28 junio, 2009

Irán

Separar lo relevante de lo anecdótico, aquello a lo que hemos de dedicar una parte de nuestro limitado tiempo de aquello a lo que no debemos prestar atención, no es tarea fácil en una época en la que la información se amontona delante de nuestros ojos y al lado de nuestros oídos. Y sin embargo no hay tiempo mejor empleado –y que, además, nos ahorre más tiempo- que aquel ocupado en rehusar entrar en ciertos asuntos o debates y, en consecuencia, canalizado hacia cuestiones de mayor envergadura o enjundia. De alguna manera, el grado de madurez que alcanzamos a lo largo de nuestra vida puede medirse por el incremento de nuestra capacidad para rehuir debates innecesarios o temas intranscendentes: en definitiva, de nuestra habilidad para que no nos hagan perder el tiempo más de la cuenta.

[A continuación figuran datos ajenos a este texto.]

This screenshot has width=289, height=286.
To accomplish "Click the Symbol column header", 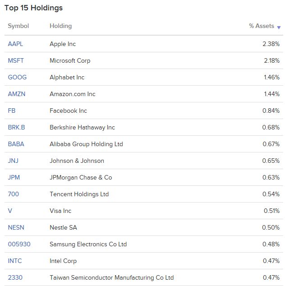I will [x=18, y=26].
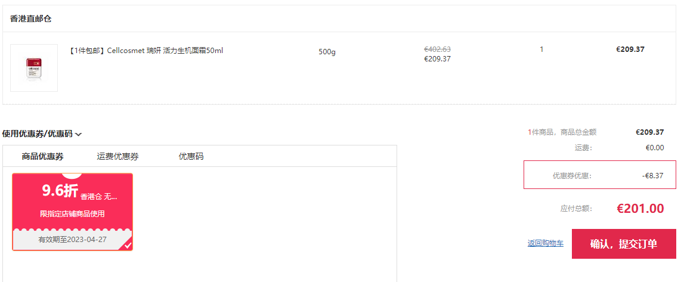
Task: Click the 500g weight value in product row
Action: (x=327, y=52)
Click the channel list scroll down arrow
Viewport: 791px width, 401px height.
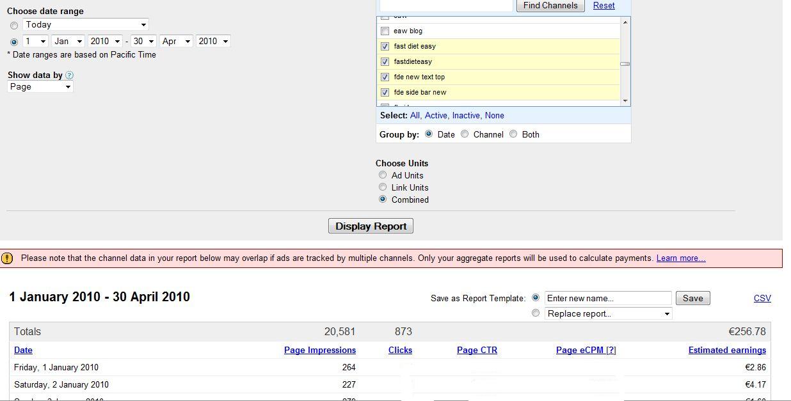point(625,100)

Lo que está aconteciendo en Irán durante las últimas semanas es algo en lo que –más allá de nuestra limitada capacidad de incidencia- sí que vale la pena pararse. La imagen de la joven Neda desangrándose forma ya parte de nosotros y, queramos o no, simboliza dramáticamente la lucha de una parte del pueblo iraní –con un protagonismo destacado de los jóvenes y las mujeres- por adquirir la plena ciudadanía, que no es otra cosa dar la cara en la calle para defender la limpieza de unas elecciones.

Vale la pena detenerse en Irán, porque la evolución del país en los próximos años es determinante para el futuro de una región en que se juega una parte no menospreciable del porvenir de nuestro planeta. Irán juega un papel clave en elementos relevantes de la agenda internacional: el conflicto israelopalestino, Afganistán, Irak, el acceso al petróleo y al gas…Que el pueblo iraní, después de la dictadura del Sha y de la dictadura de los mulás empiece a conseguir espacios de libertad es un objetivo ante el cual no podemos permanecer indiferentes.